Sous le post Twitter de Céline, Sandra raconte qu’une de ses amies avait enregistré sa consultation postopératoire avec sa chirurgienne. « Ce n’était pas du tout pour embêter le médecin, mais parce que j’avais peur de ne pas tout retenir, même en prenant des notes. » La jeune femme a écouté l’enregistrement quelques jours plus tard, puis l’a supprimé. « On n’a pas pensé à demander son autorisation au médecin avant. » Jean-Christophe Nogrette comprend très bien ce cas de figure, mais il estime que l’autorisation préalable du professionnel de santé est non négociable. « Si une personne se sent trop émotive pour retenir les choses qu’on lui explique et qu’elle enregistre, je n’y vois pas d’inconvénient. Mais il ne faut pas que ça se fasse au sein d’une relation conflictuelle. »

Utiliser ces images pour nuire aux professionnels de santé

Si Céline Gorregues met un point d’honneur à ne pas être filmée à son insu, c’est à la fois pour des raisons de secret médical, mais aussi d’utilisation qui pourrait être faite a posteriori de ces images. Si la fin de grossesse se passe mal, la sage-femme redoute que les vidéos soient réutilisées pour lui nuire. « Les parents peuvent dire « regardez, pendant mon échographie, elle était en train de discuter, elle aurait pu voir qu’il y avait un problème ». »

Les différents professionnels de santé interrogés ne refusent pas catégoriquement la prise de son ou d’images dans leur cabinet. Si les couples veulent absolument immortaliser l’échographie, Céline Gorregues les autorise à filmer après demande. Mais à ses conditions. « Je leur dis de s’installer à un endroit précis et de filmer seulement l’écran de l’échographie. » La sage-femme estime qu’elle sera par contre beaucoup plus « aseptisée » si elle est filmée.
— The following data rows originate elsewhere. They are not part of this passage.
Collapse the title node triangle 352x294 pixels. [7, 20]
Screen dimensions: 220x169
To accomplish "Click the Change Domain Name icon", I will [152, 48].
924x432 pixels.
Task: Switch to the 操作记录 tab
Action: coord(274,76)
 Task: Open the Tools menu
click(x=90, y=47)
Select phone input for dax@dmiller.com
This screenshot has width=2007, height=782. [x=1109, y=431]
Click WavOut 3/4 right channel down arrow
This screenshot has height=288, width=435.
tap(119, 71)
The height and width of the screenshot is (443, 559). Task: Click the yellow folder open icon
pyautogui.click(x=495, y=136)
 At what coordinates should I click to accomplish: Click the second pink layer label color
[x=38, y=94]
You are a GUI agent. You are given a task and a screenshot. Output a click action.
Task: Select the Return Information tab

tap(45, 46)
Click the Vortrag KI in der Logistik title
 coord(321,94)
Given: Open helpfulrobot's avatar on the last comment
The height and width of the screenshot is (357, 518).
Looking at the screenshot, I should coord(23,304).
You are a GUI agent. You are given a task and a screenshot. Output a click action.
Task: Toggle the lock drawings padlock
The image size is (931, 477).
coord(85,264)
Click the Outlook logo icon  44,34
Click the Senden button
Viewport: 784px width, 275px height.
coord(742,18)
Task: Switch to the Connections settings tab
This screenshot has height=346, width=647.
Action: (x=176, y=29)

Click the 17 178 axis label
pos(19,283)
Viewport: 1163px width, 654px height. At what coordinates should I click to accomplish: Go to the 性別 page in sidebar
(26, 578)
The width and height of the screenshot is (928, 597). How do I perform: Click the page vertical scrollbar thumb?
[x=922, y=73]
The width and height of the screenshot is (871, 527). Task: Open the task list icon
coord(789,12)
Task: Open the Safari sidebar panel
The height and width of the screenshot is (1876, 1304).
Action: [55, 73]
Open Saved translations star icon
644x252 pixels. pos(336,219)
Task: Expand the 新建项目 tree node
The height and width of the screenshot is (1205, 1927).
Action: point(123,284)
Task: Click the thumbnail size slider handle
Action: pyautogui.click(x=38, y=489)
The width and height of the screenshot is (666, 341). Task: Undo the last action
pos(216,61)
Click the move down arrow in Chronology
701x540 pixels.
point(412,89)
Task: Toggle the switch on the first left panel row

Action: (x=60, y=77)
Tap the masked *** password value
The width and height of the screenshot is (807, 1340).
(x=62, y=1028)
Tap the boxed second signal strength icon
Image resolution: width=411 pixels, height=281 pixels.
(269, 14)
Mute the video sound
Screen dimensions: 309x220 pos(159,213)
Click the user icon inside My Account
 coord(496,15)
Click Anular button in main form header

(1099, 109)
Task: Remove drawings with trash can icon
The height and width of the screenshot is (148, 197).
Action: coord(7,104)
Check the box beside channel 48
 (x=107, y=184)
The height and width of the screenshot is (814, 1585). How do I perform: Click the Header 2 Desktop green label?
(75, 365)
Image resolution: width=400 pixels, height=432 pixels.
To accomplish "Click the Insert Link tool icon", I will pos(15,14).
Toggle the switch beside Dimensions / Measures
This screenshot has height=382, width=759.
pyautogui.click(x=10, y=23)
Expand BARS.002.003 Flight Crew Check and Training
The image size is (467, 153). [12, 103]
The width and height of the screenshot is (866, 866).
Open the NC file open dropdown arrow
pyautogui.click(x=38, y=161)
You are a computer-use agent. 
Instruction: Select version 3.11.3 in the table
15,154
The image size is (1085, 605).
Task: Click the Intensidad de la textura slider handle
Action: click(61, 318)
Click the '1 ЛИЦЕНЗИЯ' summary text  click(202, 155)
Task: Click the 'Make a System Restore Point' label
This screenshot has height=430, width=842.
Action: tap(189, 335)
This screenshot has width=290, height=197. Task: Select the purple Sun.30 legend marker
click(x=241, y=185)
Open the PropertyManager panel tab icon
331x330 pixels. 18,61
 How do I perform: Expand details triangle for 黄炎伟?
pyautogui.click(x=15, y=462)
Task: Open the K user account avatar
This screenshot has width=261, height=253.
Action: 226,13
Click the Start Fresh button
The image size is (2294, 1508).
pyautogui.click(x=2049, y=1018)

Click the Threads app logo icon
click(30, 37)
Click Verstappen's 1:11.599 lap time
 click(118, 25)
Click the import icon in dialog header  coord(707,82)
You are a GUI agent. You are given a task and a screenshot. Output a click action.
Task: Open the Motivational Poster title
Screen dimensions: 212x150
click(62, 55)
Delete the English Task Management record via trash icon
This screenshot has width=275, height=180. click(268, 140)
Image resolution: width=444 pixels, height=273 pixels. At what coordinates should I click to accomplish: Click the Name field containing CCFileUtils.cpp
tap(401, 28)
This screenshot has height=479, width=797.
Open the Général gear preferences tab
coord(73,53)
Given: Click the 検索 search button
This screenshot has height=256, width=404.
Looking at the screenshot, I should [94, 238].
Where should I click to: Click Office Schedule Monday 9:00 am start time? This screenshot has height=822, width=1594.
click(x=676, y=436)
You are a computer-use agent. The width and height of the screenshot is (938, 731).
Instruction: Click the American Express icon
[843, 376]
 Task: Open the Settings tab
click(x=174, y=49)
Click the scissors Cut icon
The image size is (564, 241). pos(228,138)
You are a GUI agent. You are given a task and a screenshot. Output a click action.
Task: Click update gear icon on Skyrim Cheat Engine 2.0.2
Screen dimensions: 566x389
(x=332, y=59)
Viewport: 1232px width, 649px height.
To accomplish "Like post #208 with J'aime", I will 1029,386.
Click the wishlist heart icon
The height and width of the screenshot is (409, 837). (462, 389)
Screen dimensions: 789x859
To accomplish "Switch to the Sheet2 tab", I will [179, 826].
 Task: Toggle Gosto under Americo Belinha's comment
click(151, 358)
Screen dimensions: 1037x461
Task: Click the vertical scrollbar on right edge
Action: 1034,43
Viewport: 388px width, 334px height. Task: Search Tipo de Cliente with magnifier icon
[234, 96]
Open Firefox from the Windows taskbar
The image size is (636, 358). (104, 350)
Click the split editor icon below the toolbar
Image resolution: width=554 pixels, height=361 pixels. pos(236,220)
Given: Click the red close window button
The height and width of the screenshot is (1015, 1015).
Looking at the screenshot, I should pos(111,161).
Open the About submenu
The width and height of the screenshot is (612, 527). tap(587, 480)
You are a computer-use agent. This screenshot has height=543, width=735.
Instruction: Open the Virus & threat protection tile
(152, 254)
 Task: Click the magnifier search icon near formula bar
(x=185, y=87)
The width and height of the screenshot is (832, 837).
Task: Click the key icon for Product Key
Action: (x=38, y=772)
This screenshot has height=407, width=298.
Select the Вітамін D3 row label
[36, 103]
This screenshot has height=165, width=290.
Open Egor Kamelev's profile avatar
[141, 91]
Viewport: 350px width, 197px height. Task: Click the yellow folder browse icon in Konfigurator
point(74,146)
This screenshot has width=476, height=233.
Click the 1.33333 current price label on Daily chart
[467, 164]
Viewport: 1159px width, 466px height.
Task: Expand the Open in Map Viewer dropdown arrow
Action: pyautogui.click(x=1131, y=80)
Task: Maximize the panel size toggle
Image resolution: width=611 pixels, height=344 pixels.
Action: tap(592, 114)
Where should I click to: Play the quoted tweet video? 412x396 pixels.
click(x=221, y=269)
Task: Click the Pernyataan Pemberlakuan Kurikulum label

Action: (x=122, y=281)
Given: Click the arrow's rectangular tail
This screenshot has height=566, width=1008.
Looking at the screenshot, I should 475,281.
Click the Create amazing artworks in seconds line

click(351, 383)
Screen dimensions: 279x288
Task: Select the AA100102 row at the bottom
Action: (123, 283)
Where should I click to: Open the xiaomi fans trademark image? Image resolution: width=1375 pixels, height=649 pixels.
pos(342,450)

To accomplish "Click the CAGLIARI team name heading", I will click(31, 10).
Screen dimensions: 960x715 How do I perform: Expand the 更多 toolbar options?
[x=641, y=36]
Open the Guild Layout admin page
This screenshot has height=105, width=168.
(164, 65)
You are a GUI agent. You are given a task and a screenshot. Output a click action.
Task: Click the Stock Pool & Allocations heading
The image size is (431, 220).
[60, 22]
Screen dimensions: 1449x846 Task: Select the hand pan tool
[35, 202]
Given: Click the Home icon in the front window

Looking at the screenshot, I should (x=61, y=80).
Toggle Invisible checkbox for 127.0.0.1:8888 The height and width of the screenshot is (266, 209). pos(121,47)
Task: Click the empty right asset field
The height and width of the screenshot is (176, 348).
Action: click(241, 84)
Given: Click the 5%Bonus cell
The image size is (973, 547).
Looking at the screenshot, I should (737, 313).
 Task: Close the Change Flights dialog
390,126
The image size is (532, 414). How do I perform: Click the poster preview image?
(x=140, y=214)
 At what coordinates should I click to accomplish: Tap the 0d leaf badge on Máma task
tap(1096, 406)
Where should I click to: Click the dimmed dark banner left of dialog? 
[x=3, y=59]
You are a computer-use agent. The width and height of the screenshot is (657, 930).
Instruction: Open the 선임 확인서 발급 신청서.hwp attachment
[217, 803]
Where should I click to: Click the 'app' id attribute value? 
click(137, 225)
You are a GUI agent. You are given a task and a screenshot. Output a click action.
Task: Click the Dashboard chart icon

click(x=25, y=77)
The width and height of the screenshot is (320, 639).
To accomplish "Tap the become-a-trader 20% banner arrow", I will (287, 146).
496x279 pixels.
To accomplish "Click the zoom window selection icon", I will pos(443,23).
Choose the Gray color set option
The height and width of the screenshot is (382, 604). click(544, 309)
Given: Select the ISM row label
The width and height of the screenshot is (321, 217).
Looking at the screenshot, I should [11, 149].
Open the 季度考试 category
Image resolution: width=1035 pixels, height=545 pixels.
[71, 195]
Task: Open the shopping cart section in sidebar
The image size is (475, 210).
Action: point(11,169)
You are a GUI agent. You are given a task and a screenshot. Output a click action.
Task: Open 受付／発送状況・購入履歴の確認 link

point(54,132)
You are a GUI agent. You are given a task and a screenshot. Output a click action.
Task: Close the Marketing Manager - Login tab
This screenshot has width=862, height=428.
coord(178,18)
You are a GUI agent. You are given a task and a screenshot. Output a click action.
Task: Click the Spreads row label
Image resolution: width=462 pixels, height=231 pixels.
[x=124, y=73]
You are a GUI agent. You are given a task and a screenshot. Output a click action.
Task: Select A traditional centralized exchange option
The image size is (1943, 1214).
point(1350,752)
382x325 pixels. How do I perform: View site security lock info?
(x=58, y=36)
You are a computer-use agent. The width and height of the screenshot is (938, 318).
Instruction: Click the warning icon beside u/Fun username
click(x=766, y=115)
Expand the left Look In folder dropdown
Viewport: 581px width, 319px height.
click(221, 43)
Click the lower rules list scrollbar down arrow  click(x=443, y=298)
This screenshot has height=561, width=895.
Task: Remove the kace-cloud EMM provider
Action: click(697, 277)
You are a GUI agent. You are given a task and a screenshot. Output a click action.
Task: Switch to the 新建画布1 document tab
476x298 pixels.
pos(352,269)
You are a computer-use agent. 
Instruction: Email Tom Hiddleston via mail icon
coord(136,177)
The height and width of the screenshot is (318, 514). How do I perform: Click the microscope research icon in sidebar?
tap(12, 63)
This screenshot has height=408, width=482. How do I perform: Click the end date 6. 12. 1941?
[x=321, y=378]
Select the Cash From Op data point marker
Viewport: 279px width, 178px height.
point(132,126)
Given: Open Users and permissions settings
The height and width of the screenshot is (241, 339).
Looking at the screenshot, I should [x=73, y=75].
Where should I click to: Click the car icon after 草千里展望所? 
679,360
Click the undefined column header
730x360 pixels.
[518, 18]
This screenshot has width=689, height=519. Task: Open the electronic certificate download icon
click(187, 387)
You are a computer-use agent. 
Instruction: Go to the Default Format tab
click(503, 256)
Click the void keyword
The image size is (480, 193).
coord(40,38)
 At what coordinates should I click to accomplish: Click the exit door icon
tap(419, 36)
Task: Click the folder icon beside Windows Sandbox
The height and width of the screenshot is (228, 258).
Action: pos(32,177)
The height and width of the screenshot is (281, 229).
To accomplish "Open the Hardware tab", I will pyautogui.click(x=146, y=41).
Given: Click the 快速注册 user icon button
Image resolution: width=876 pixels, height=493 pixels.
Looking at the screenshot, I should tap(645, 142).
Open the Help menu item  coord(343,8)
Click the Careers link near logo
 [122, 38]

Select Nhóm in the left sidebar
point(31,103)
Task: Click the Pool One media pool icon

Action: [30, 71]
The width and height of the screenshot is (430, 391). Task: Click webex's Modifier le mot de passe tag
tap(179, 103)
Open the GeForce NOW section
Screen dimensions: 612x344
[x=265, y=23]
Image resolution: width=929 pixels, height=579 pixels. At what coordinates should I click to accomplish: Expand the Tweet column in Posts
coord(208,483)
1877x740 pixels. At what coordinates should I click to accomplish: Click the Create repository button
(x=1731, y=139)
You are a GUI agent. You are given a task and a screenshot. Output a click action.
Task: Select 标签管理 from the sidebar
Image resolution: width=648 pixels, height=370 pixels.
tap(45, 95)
Exit les blagues, commentaires et autres bavardages. « C’est dommage parce qu’on aura une relation moins privilégiée. » Moins de 24 heures après avoir collé l’affiche sur la porte de son cabinet, la sage-femme a surpris un futur père en train de la filmer pendant qu’elle réalisait une échographie sur sa femme. « Le monsieur s’est excusé… Mais j’en ai vraiment ras-le-bol ».

Que dit la loi ? 

Selon l’article 226-1 du Code pénal, le fait de porter volontairement atteinte à l’intimité de la vie privée d’autrui en captant, en enregistrant ou en transmettant des paroles prononcées à titre privé ou confidentiel, sans le consentement de leur auteur, est puni d’un an d’emprisonnement et de 45.000 euros d’amende.

Le fait de porter volontairement atteinte à l’intimité de la vie privée d’autrui en fixant, enregistrant ou transmettant, sans le consentement de celle-ci, l’image d’une personne se trouvant dans un lieu privé est puni de la même peine. 

Selon l’article 226-2 du Code pénal, le fait de conserver, porter ou laisser porter à la connaissance du public ou d’un tiers ou d’utiliser de quelque manière que ce soit tout enregistrement ou document obtenu à l’aide de l’un des actes prévus par l’article 226-1 est également puni de la même peine.